1.Yaşam Usulü Değişiklikleri                                                                                                            

Kilo vermek, alkolden ve sakinleştirici-uyku verici ilaçlardan uzak durmak, burun tıkanıklığını gidermek, uyku sistemine dikkat etmek, yanlışsız yatış konumunda kalmak ve horlamaya eşlik eden hipotiroidi (guatr bezinin az çalışması) ve akromegalinin (büyüme hormon fazlalığı) üzere hastalıkların tedavisi horlama durumunu güzelleştirebilir.

2. Ağız İçi Araç Tedavisi

Uyku sırasında ağız içine yerleştirilen birtakım aparatlarla üst teneffüs yollarına ilişkin yapıların durumunu değiştirip (örneğin lisanı öne çekerek) hava yolunu genişletmek, kas işlevleri üzerine tesir ederek direnci düşürmek havayollarının tıkanmasına ve horlamaya mahzur olabilir.   

3. Cerrahi Tedavi

Horlamada, darlık yerinin tam olarak saptanabildiği olgularda cerrahi tedavi uygulanabilir. Bu cerrahiler şu formdadır:

  • Lazer yardımlı uvulapalatoplasti (LAUP): LAUP, küçük lisan ve yumuşak damaktaki dokunun sarkmış olan fazla kısmını alarak ve bademcik ile lisan kökündeki fazla büyümüş olan dokuyu azaltarak hava akışını düzgünleştirir.
  • Endoskopik konka redüksiyonu: Burun içerisindeki, alt konkadaki (alt burun etleri) fazla dokuyu küçültmek için diyod lazer teknolojisi kullanılır. 
  • Septoplasti: Bu prosedür, burunda sapmış bir septumu düzeltir. Septoplasti, kıkırdak ve kemiği yine şekillendirerek burun içindeki hava akışını düzgünleştirir.
  • Tonsillektomi /Tonsil ablasyonu: İri olan bademciklerin alınması yahut lazer ile küçültülmesi sürecidir. 

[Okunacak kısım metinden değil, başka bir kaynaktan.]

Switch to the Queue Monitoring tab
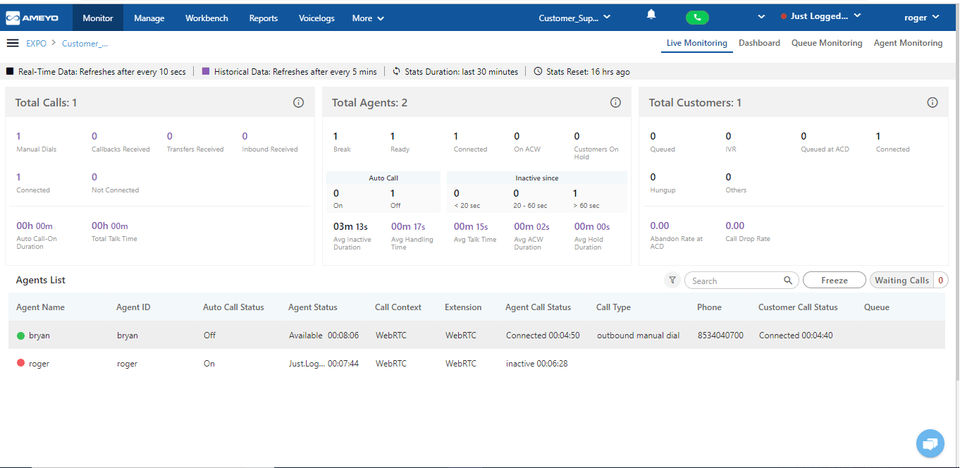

Erkeklerde bayanlara oranla daha çok görülen horlamayı engellemek için yüksek yastık tercih etmek, yürüyüş ve koşu üzere idmanlar yapmak, antioksidandan varlıklı besinler tüketmek, sigara ve alkolden uzak durmak alınabilecek tesirli önlemler ortasındadır. Fakat horlama bunlara karşın geçmiyor ve şiddeti daha da artıyorsa hastanelerin kulak burun boğaz kısmına gidilmesi gerekmektedir.